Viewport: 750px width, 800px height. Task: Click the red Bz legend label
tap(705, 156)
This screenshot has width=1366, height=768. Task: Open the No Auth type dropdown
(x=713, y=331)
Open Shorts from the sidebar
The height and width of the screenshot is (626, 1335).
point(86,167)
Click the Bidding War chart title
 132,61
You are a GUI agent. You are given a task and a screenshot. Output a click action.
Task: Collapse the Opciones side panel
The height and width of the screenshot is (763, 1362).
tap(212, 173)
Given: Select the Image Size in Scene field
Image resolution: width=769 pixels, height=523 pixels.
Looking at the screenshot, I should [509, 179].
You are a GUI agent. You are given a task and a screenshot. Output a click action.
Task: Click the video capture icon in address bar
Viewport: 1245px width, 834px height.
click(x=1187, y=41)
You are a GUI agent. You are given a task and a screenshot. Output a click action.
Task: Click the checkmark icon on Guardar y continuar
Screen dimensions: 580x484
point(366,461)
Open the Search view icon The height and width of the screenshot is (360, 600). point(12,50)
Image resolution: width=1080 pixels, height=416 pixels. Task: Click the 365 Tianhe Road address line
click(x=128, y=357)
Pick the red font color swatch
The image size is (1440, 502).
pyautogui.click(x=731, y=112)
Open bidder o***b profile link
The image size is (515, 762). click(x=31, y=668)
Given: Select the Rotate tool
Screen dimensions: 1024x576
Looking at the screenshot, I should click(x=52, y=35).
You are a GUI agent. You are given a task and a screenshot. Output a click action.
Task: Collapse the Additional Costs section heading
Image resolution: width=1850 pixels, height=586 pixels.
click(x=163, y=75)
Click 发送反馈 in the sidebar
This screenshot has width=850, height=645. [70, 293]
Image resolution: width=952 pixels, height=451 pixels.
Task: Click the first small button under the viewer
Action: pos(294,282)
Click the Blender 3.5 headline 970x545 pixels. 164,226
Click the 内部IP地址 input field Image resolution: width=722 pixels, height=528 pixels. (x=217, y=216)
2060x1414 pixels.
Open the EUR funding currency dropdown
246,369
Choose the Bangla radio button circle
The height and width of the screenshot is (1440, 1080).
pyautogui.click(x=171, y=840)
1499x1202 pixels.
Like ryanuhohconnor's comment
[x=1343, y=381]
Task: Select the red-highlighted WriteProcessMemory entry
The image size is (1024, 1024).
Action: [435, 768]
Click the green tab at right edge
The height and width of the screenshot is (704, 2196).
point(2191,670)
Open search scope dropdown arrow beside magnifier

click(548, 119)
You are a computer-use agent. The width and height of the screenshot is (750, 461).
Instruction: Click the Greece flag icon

━━━━━━━━━━━━━━━━

- Work to be completed: All lines above between those holding "Image resolution: width=1080" and "Click the Blender", inclusive, must be set down unchanged, and no other line may be included.

- Task output:
Image resolution: width=1080 pixels, height=416 pixels. Task: Click the 365 Tianhe Road address line
click(x=128, y=357)
Pick the red font color swatch
The image size is (1440, 502).
pyautogui.click(x=731, y=112)
Open bidder o***b profile link
The image size is (515, 762). click(x=31, y=668)
Given: Select the Rotate tool
Screen dimensions: 1024x576
Looking at the screenshot, I should click(x=52, y=35).
You are a GUI agent. You are given a task and a screenshot. Output a click action.
Task: Collapse the Additional Costs section heading
Image resolution: width=1850 pixels, height=586 pixels.
click(x=163, y=75)
Click 发送反馈 in the sidebar
This screenshot has width=850, height=645. [70, 293]
Image resolution: width=952 pixels, height=451 pixels.
Task: Click the first small button under the viewer
Action: pos(294,282)
Click the Blender 3.5 headline 970x545 pixels. 164,226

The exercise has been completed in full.